### WHAT IS EXPECTED
Look through the data below for the line with "[telegram] (13, 2313)", and transcribe it exactly together with each line after it up to and including the line with "[Навигационное меню] (153, 19)". Give nothing else.

### STORED DATA
»»

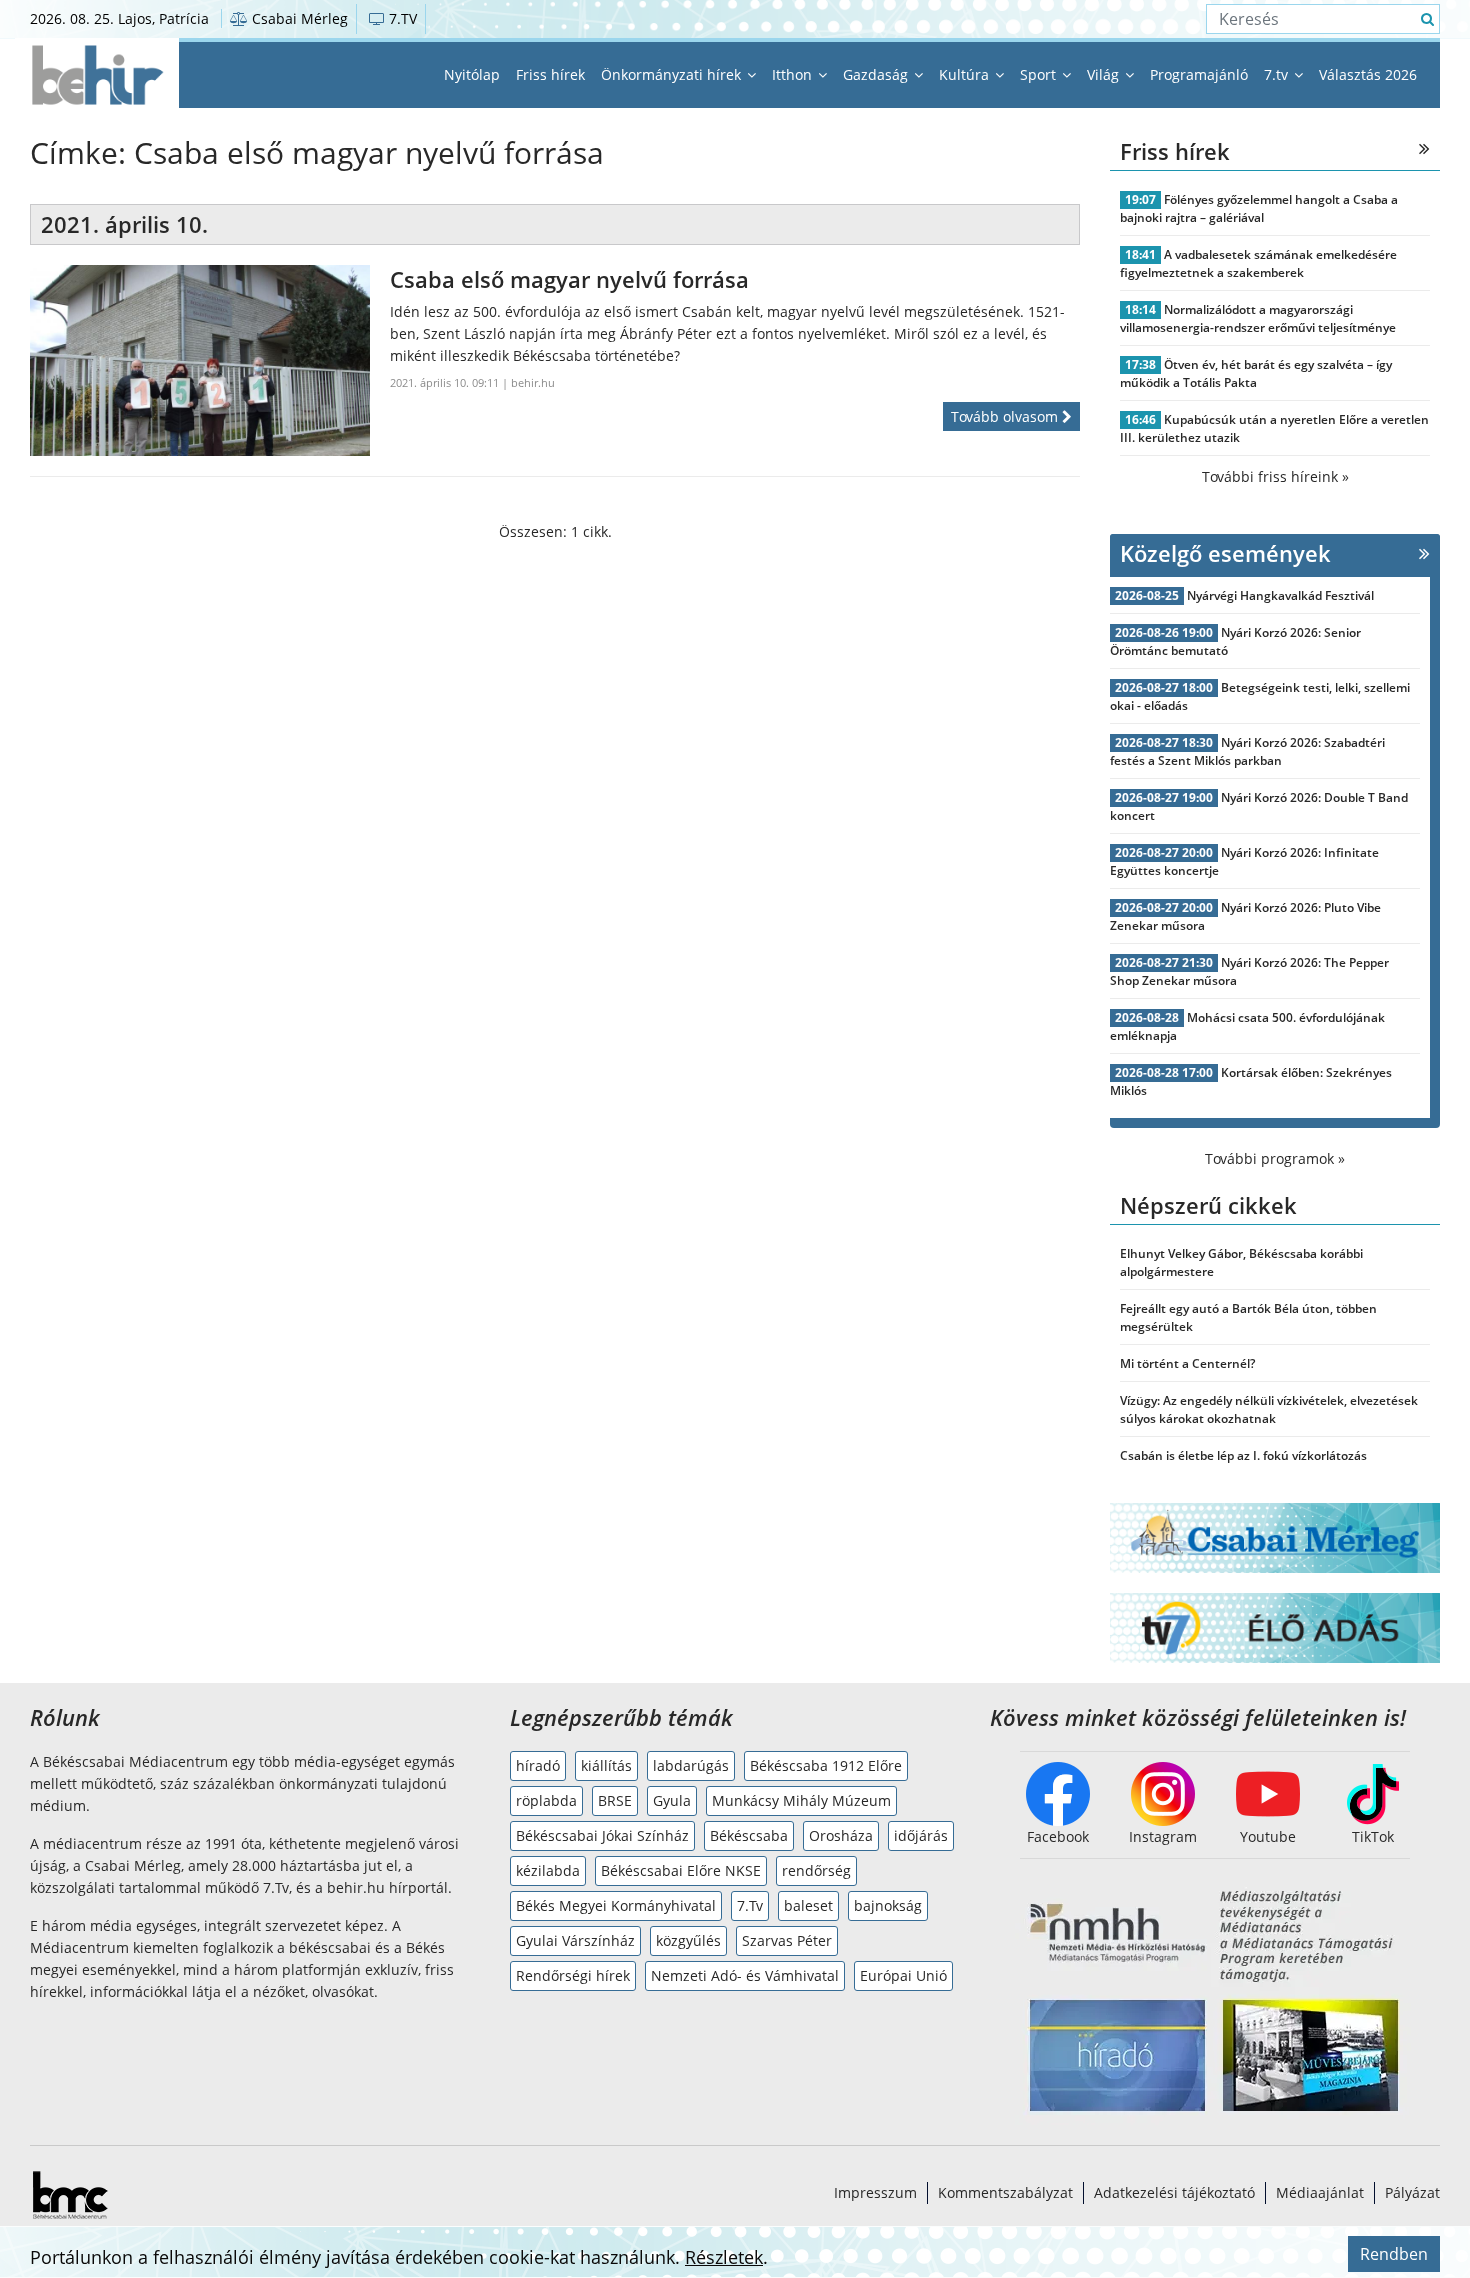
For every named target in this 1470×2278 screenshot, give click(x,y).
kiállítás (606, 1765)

««
»»

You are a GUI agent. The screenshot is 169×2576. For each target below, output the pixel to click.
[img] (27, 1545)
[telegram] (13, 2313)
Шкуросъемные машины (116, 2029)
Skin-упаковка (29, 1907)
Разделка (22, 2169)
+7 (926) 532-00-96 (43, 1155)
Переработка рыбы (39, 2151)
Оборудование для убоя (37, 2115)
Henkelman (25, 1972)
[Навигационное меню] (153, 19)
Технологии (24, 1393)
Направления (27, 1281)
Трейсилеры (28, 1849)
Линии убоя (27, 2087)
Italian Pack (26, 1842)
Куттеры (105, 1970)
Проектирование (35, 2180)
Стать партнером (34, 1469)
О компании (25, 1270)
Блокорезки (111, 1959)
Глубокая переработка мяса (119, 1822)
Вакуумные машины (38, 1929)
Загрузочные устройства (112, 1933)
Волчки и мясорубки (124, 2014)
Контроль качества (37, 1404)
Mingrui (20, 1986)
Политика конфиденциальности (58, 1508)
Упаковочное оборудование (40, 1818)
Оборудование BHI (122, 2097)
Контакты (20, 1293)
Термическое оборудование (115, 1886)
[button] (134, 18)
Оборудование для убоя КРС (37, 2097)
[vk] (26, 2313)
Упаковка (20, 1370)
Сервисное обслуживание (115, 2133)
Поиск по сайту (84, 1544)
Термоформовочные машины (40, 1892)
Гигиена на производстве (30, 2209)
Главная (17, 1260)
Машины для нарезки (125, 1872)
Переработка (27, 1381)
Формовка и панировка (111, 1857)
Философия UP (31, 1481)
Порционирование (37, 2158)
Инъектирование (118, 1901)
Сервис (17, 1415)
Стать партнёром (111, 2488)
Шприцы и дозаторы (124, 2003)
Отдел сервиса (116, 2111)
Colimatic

««

### SOLUTION FOR THIS TASK
[telegram] (13, 2313)
Шкуросъемные машины (116, 2029)
Skin-упаковка (29, 1907)
Разделка (22, 2169)
+7 (926) 532-00-96 (43, 1155)
Переработка рыбы (39, 2151)
Оборудование для убоя (37, 2115)
Henkelman (25, 1972)
[Навигационное меню] (153, 19)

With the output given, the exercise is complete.